### [Daftar Tugas]
1. Jawablah pertanyaan berikut berdasarkan teks tentang fisiologi penglihatan:
(a) Pada rentang panjang gelombang berapa mata manusia sensitif terhadap cahaya?
(b) Pigmen apa yang dimiliki sel batang?
(c) Berapa nilai potensial membran fotoreseptor pada saat gelap?
2. Lanjutkan teks tentang fisiologi penglihatan mulai setelah kalimat terakhirnya.

Gambar 1. Struktur bola mata.

Sel-sel fotoreseptor akan mendeteksi foton dari cahaya yang masuk

dan sampai ke retina. Energi cahaya adalah bentuk dari energy radiasi yang

berjalan sebagai gelombang. Mata manusia sensitive terhadap cahaya dengan

panjang gelombang 700 – 400 nm. Sel batang hanya mampu mendeteksi

ada/tidaknya foton, sedangkan sel kerucut memberikan informasi panjang

gelombang cahaya yang dilihat sehingga berperan dalam penglihatan warna.

Setiap fotoreseptor memiliki pigmen visual yang berfungsi untuk absorbs

foton. Sel batang memiliki pigmen rhodopsin yang tersusun atas protein opsin

dan berikatan pada pigmen retinal yang disintesis dari vitamin A. Sel kerucut

memiliki 3 kemungkinan pigmen (merah, hijau, biru) yang juga berikatan

dengan retinal (Martini, 2009).

Gambar 2. Sel batang dan kerucut.

Membran plasma segmen luar fotoreseptor chemically gate sodium

channels. Pada saat gelap, kanal ini terbuka akibat adanya cyclic guanosine

monophosphate (cGMP), akibatnya potensial membrane bernilai -40 mV.

Potensial yang lebih positif dari nilai potensial istirahat ini menyebabkan

pengeluaran neurotransmitter (glutamate) melewati sinap di segmen dalam

yang pada akhirnya dikeluarkan dari sel dan menimbulkan sensasi gelap

(Tortora, 2009).

Ketika foton mengenai retinal pada rhodopsin, maka akan terjadi

rangkaian proses berurutan sebagai berikut.

Perubahan ikatan retinal dari 11-cis menjadi 11-trans

Aktivasi Opsin

Aktivasi transdusin

Aktivasi fosfodiesterase

Pemecahan cGMP

Penurunan kadar cGMP

Penutupan kanal Na+

Penurunan potensial membrane menjadi -70 mV

Hiperpolarisasi

Penurunan neurotransmitter

Mengindikasikan kepada sel bipolar bahwa fotoreseptor telah menerima

foton

Penurunan sensasi gelap

(Tortora, 2009)

Bagan 1. Fisiologi penglihatan.

Gambar 3. Fisiologi penglihatan.

Setelah mengabsorbsi foton, retinal tidak secara spontan berubah

kembali menjadi 11-cis. Molekul rhodopsin harus mengalami proses

bleaching (perombakan ulang untuk membentuk fotoreseptor yangsama persis

seperti semula) melalui reaksi enzimatik yang membutuhkan energi (Martini,

2009).

### [Isi Data]
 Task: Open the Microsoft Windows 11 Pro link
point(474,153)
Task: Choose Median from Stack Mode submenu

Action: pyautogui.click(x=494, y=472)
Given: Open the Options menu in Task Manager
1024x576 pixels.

==

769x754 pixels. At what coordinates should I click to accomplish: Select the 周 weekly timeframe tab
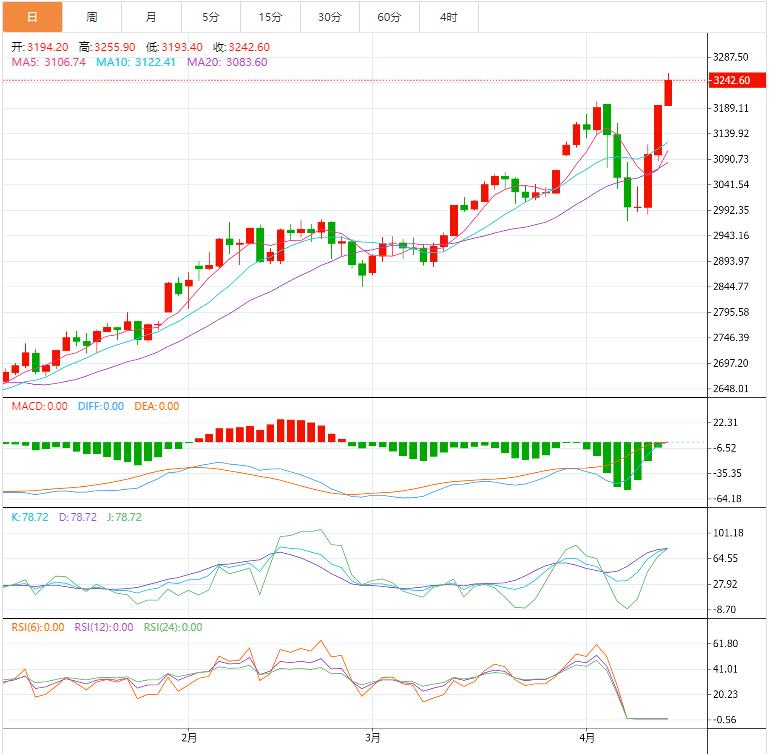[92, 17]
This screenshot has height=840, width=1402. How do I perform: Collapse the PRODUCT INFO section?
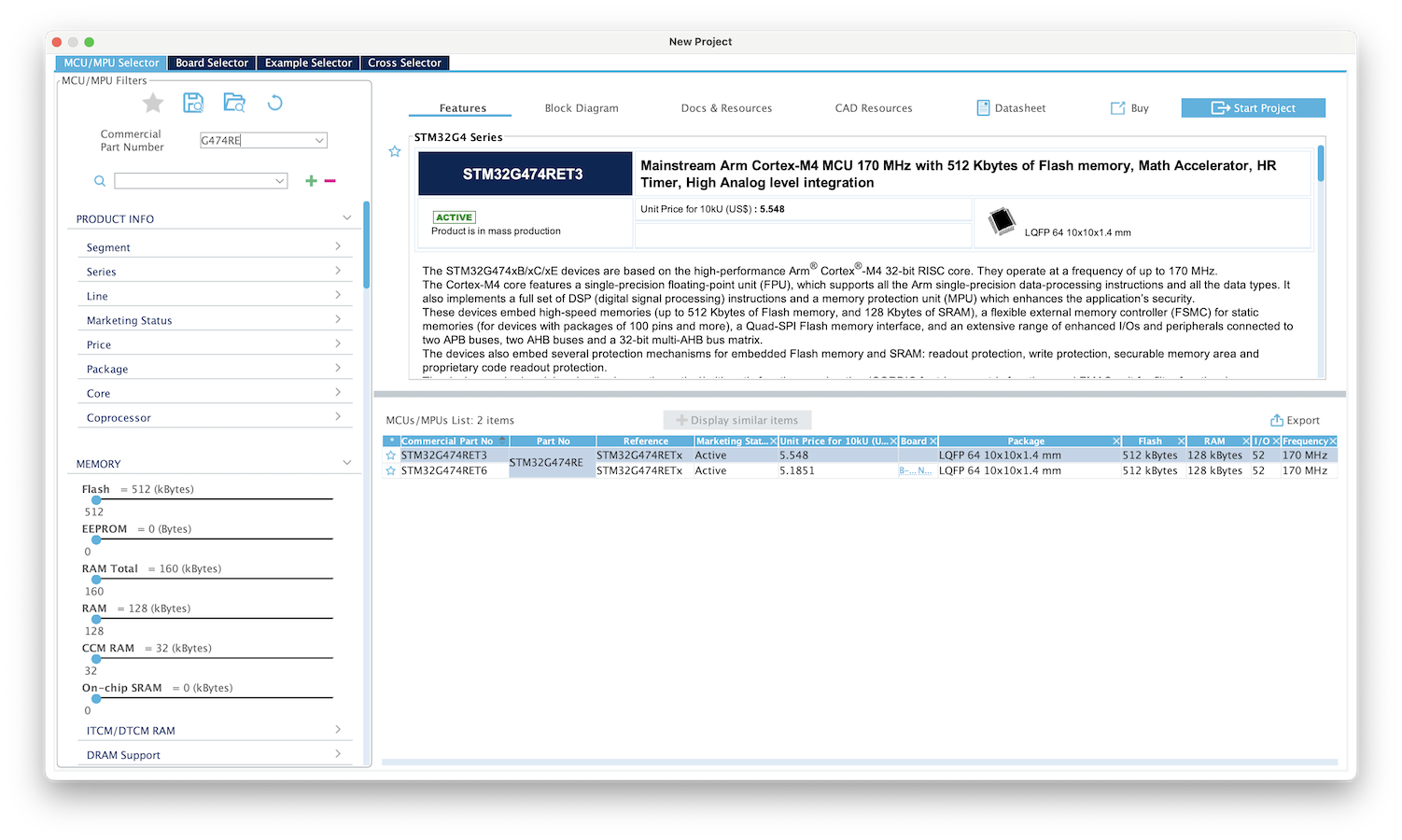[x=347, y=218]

### [Pembahasan Tugas]
1.
(a) 700–400 nm
(b) Rhodopsin
(c) -40 mV

2.
2.2 Visus

Visus atau ketajaman penglihatan adalah kemampuan mata utuk

melihat dengan jelas dan tegas. Secara fisiologis hal ini ditentukan oleh daya

pembiasan mata. Mata normal dapat melihat secara jelas dan tegas dua garis

atau titik sebagai 2 garis atau titik dengan sudut penglihatan 1 menit. Secara

praktis sangat sulit untuk mengukur sudut penglihatan suatu mata. Tahun 1876

van snellen menciptakan cara sederhana untuk membandingkan visus

seseorang dengan visus orang normal berdasarkan sudut penglihatan 1 menit

(Hamzah, 2003).

Kelainan pembiasan adalah suatu keadaan dimana pada mata yang

melihat jauh tak terhingga,m berkas cahata sejajar masuk ke mata, dibiaskan

tidak tepat jatuh di retina, sehingga tidak dapat melihat secara jelas. Hal ini

dapat disebabkan oleh Karena indeks bias system lensa mata atau sumbu mata

dari lensa (Hamzah, 2003).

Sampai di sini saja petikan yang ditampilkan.